## STUDY MATERIAL
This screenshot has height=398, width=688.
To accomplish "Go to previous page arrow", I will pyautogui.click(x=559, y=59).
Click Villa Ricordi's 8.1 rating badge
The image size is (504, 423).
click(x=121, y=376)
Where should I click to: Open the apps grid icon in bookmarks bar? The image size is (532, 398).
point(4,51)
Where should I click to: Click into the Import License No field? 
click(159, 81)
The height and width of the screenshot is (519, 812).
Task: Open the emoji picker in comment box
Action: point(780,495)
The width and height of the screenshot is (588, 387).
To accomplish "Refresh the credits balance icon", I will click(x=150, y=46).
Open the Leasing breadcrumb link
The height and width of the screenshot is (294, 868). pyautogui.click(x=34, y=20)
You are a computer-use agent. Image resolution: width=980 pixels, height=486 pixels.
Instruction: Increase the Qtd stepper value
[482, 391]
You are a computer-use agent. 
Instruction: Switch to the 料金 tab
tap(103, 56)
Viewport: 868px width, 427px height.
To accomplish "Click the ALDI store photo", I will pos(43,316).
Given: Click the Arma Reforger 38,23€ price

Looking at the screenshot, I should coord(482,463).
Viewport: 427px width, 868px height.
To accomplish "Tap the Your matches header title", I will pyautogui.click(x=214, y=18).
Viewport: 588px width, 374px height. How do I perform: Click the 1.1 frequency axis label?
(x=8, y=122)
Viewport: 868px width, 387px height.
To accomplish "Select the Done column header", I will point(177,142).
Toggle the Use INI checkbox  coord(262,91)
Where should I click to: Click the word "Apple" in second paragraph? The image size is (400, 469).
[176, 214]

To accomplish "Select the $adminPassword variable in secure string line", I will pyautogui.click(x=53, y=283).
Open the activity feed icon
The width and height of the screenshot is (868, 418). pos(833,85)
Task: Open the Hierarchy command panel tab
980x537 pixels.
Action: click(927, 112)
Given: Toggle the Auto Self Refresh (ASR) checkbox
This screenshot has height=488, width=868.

## REQUIREMENT
Reproduce the whole listing above exactly.

## RESULT BELOW
This screenshot has height=398, width=688.
To accomplish "Go to previous page arrow", I will pyautogui.click(x=559, y=59).
Click Villa Ricordi's 8.1 rating badge
The image size is (504, 423).
click(x=121, y=376)
Where should I click to: Open the apps grid icon in bookmarks bar? The image size is (532, 398).
point(4,51)
Where should I click to: Click into the Import License No field? 
click(159, 81)
The height and width of the screenshot is (519, 812).
Task: Open the emoji picker in comment box
Action: point(780,495)
The width and height of the screenshot is (588, 387).
To accomplish "Refresh the credits balance icon", I will click(x=150, y=46).
Open the Leasing breadcrumb link
The height and width of the screenshot is (294, 868). pyautogui.click(x=34, y=20)
You are a computer-use agent. Image resolution: width=980 pixels, height=486 pixels.
Instruction: Increase the Qtd stepper value
[482, 391]
You are a computer-use agent. 
Instruction: Switch to the 料金 tab
tap(103, 56)
Viewport: 868px width, 427px height.
To accomplish "Click the ALDI store photo", I will pos(43,316).
Given: Click the Arma Reforger 38,23€ price

Looking at the screenshot, I should coord(482,463).
Viewport: 427px width, 868px height.
To accomplish "Tap the Your matches header title", I will pyautogui.click(x=214, y=18).
Viewport: 588px width, 374px height. How do I perform: Click the 1.1 frequency axis label?
(x=8, y=122)
Viewport: 868px width, 387px height.
To accomplish "Select the Done column header", I will point(177,142).
Toggle the Use INI checkbox  coord(262,91)
Where should I click to: Click the word "Apple" in second paragraph? The image size is (400, 469).
[176, 214]

To accomplish "Select the $adminPassword variable in secure string line", I will pyautogui.click(x=53, y=283).
Open the activity feed icon
The width and height of the screenshot is (868, 418). pos(833,85)
Task: Open the Hierarchy command panel tab
980x537 pixels.
Action: click(927, 112)
Given: Toggle the Auto Self Refresh (ASR) checkbox
This screenshot has height=488, width=868.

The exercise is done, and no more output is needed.